Aviation Safety reform takes another step forward

Last week, the European Parliament’s (EP) Transport Committee (TRAN) voted and agreed on its own position and amendments to the European Commission’s proposal to update the EASA Basic Regulation – the legislation that underpins the roles and responsibilities of the European Aviation Safety Agency (EASA).

The Commission’s original proposal, unveiled back in December 2015, focused on a range of measures seeking to improve and reform the role of the agency. This included a greater focus on moving to a performance based approach to adopting regulations, introducing greater flexibility to embrace new technology, an enhanced role in international engagement and working to collaborate on European research and other EU legislation.

The EP TRAN’s vote was a result of over 10 months of discussion and negotiation amongst MEPs on the committee, with EU member states at the European Council working in parallel to develop its own position in response to the Commission’s original proposal.

Whilst the EP TRAN position agreed broadly with the Commission’s proposals, they highlighted specific changes including:

  • New provisions for safety management systems at EU and member state levels to identify potential safety risks earlier.
  • Proposals to bring drones within the EU civil aviation framework for the first time, setting out design and operation requirements to ensure privacy and safety.
  • Measures to ensure EASA can properly address risks associated with conflict zones and cyber security in civil aviation.

So what are the next steps in the process? The European Council will continue to finalise their position over the months ahead, with final sign off set for a future Transport Council meeting. The next stage will then be for the Commission, Parliament and Council to sit down in Trilogue meetings and seek to agree a common and final proposal which can be adopted.

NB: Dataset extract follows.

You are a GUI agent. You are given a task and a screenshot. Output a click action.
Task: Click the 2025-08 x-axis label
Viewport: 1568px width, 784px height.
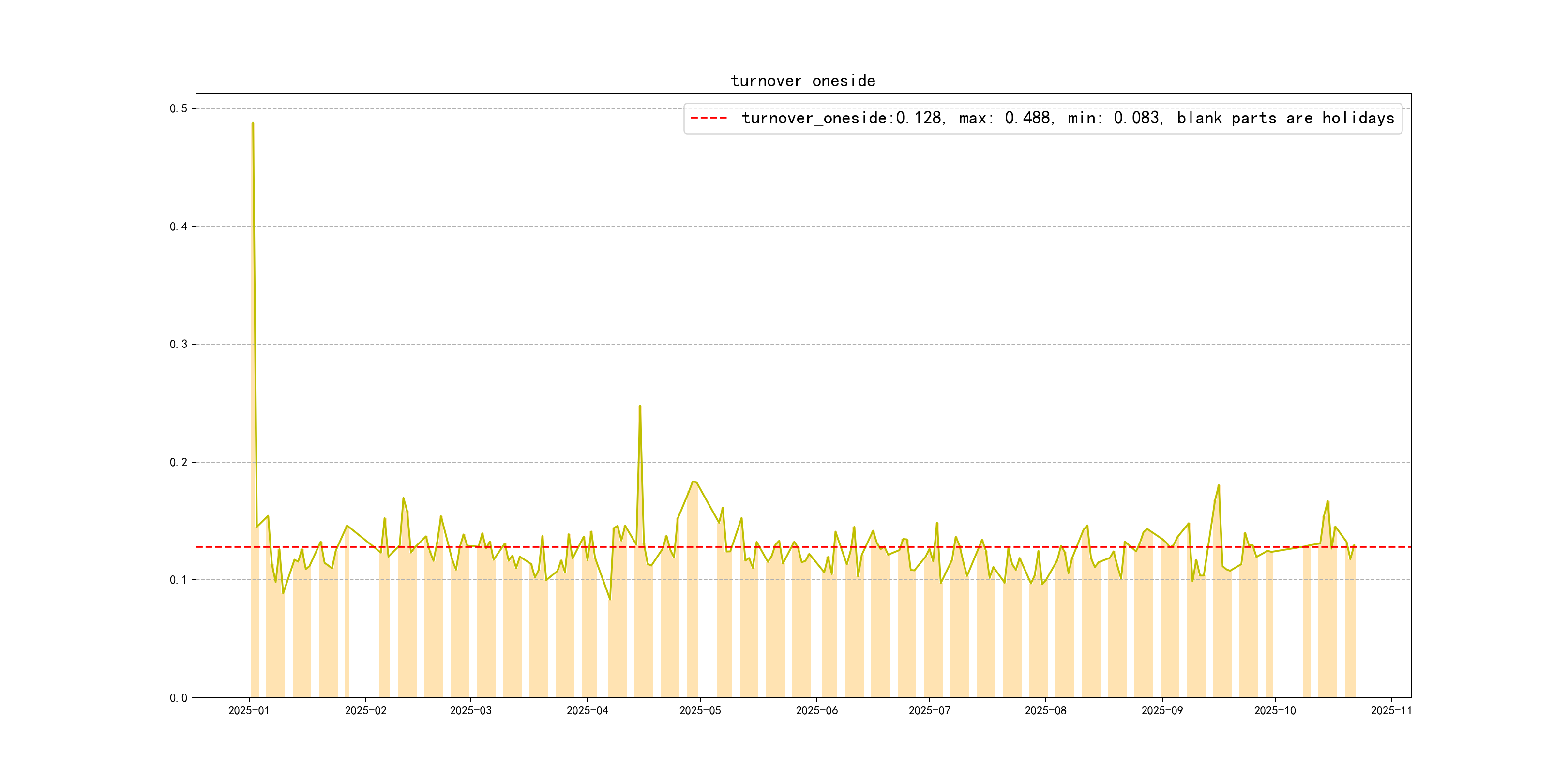(x=1045, y=710)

ADS has worked with the UK government and our European Association, ASD, throughout – outlining our position, concerns and areas of support at every stage of the process. Following the vote at EP TRAN, ADS will continue to raise issues of importance to our sectors, including:

  • Greater reference to the importance of global environmental standards and frameworks in order to promote a level playing field for industry.
  • Ensuring both industry and member states remain at the heart of the evaluation and review processes of EASA’s performance, as well as its rulemaking and priority setting.
  • Support for EASA’s expansion into new markets and territories to improve safety levels and enhance market access for industry.

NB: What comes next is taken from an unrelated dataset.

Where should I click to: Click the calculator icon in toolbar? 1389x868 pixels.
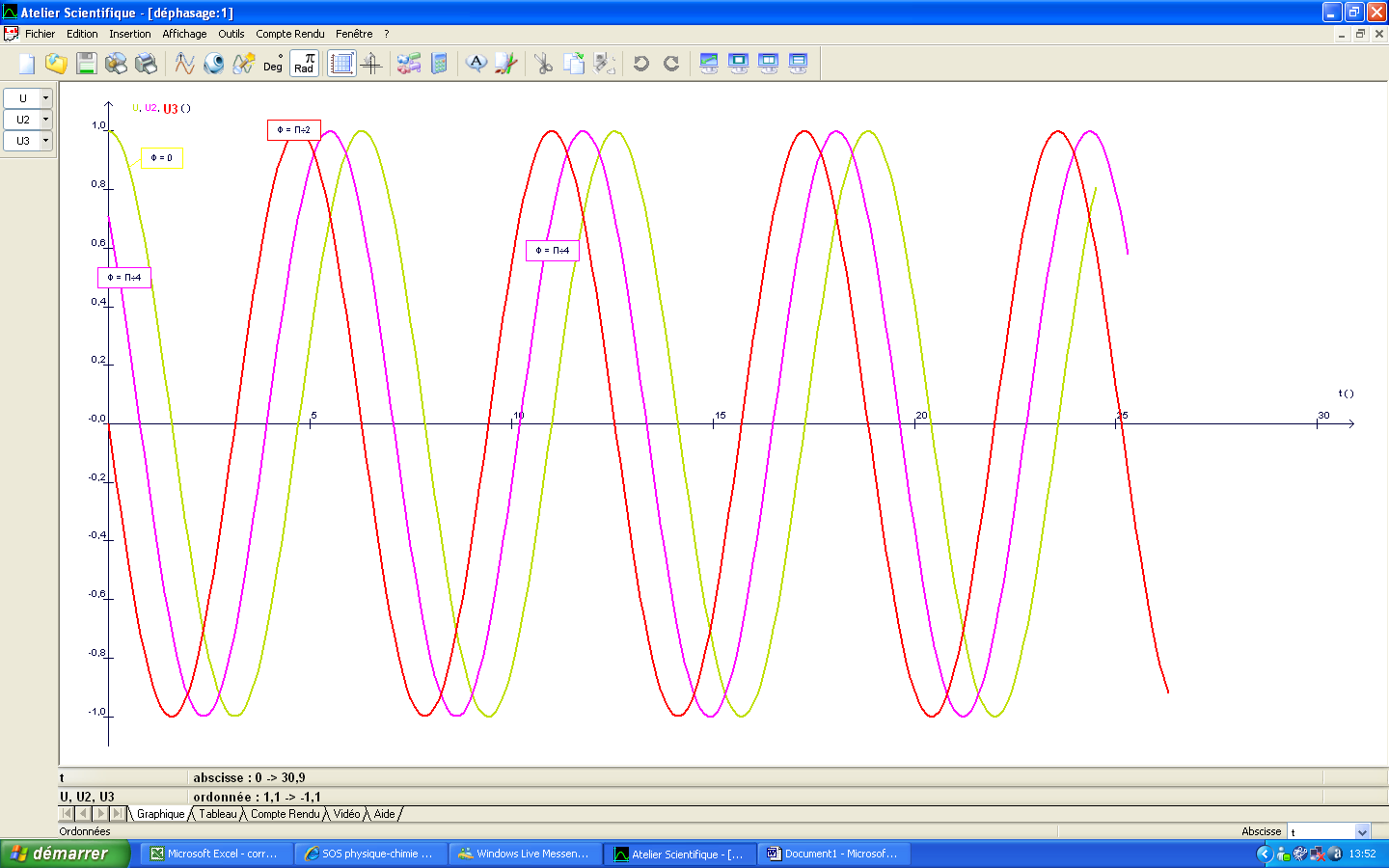click(439, 64)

Whilst the reform process still has significant hurdles to overcome, the result which should be an agency that is more flexible and agile in responding to the safety challenges of the future. As I mentioned in my blog a few weeks back, the Executive Director of the agency has acknowledged how ‘More safety can sometimes be a barrier to safety’. Updating the Basic Regulation will ensure that this approach is avoided, and that EASA is able expand its scope and continue to improve on its safety outcomes.